■ MATERIAL FOR THIS TASK

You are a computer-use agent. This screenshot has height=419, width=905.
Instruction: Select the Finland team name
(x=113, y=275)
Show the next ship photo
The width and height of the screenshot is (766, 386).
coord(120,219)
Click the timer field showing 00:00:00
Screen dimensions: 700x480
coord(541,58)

■ REQUIRED WORK
All entries given above should be transcribed exactly, with none omitted.

■ ANSWER AREA
You are a computer-use agent. This screenshot has height=419, width=905.
Instruction: Select the Finland team name
(x=113, y=275)
Show the next ship photo
The width and height of the screenshot is (766, 386).
coord(120,219)
Click the timer field showing 00:00:00
Screen dimensions: 700x480
coord(541,58)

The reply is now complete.